--- START ---
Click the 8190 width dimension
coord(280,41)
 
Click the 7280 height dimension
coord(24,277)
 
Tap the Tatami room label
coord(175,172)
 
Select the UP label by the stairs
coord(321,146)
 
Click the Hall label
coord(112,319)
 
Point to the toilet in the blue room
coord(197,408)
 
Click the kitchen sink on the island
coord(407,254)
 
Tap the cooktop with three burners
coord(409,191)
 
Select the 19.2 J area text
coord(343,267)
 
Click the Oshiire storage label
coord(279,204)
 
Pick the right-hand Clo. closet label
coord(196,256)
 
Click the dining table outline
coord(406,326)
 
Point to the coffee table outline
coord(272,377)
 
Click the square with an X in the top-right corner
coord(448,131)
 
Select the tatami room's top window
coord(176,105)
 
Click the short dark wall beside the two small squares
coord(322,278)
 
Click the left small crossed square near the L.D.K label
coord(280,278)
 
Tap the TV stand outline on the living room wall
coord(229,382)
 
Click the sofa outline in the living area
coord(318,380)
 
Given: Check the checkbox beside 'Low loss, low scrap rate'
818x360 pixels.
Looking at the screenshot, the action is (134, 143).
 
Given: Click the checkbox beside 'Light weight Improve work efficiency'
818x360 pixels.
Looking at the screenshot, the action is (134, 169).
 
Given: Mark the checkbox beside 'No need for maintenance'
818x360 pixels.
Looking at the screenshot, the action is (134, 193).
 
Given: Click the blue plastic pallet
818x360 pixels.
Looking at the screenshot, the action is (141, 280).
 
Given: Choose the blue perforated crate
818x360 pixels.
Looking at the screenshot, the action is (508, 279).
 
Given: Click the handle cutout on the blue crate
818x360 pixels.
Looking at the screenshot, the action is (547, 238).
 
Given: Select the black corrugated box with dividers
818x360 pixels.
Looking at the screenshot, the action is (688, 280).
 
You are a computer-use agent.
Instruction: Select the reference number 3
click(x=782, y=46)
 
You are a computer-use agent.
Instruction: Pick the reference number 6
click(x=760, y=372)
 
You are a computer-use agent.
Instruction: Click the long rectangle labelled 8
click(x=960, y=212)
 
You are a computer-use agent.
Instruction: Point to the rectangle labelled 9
--- END ---
Do this
Write out the material again from the line with "Tap the cooktop with three burners" to the line with "coord(280,278)", and add 7 to each number in the coordinates.

Finished exercise
Tap the cooktop with three burners
coord(416,198)
 
Select the 19.2 J area text
coord(350,274)
 
Click the Oshiire storage label
coord(286,211)
 
Pick the right-hand Clo. closet label
coord(203,263)
 
Click the dining table outline
coord(413,333)
 
Point to the coffee table outline
coord(279,384)
 
Click the square with an X in the top-right corner
coord(455,138)
 
Select the tatami room's top window
coord(183,112)
 
Click the short dark wall beside the two small squares
coord(329,285)
 
Click the left small crossed square near the L.D.K label
coord(287,285)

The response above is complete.